A number of semiconductor devices are adversely affected by the presence of one or more of the following species: hot carriers, photons, and ionizing radiations. Such species involve breaking of existing hydrogen bonds and/or the creation of new, unsaturated silicon bonds. By ionizing radiations is meant gamma rays, such as encountered by space craft in the Van Allen belts or near Jupiter, X-rays, and ionizing ultra-violet (UV).
MOS (metal-oxide-semiconductor) devices degrade from exposure to ionizing radiation. The degradation is caused by trapping of charge in the gate oxide and by generation of interface states at the Si/SiO.sub.2 interface.

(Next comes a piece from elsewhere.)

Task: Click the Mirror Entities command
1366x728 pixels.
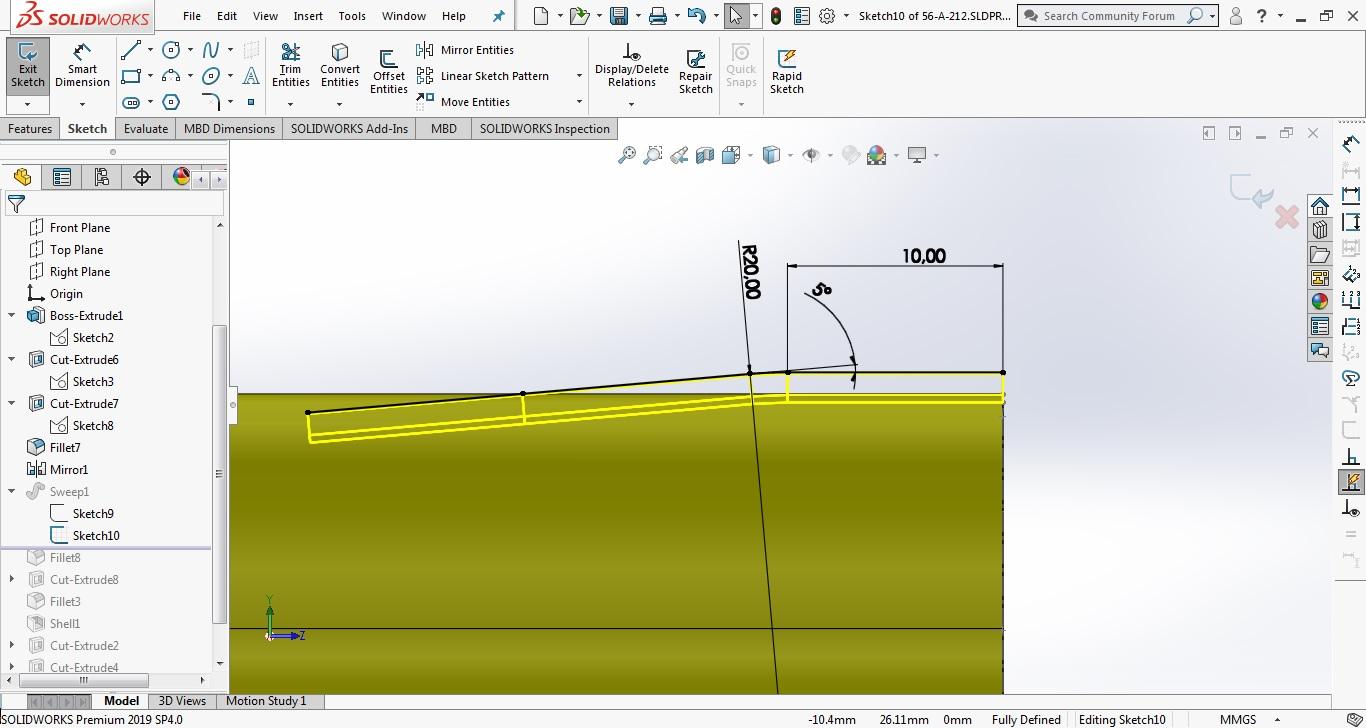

VLSI (very-large-scale-integration) devices having small channel lengths (about 1 .mu.m or less) suffer degradation from a recently identified mechanism: hot-carrier injection into the gate oxide from the channels. The hot carriers generate interface states (at the Si/SiO.sub.2 interfaces) and these can degrade transistor characteristics to the point of failure. The hot carrier problem is a present limiting factor to achieving further size reduction.
The conversion efficiency of amorphous-silicon solar cells falls significantly on exposure (of the cells) to solar radiation. Electronic traps and recombination centers (in the active region of the device) are created by the radiation.
Thus, means are required for healing the degradation in semiconductor devices caused by any of hot carriers, photons, and ionizing radiations.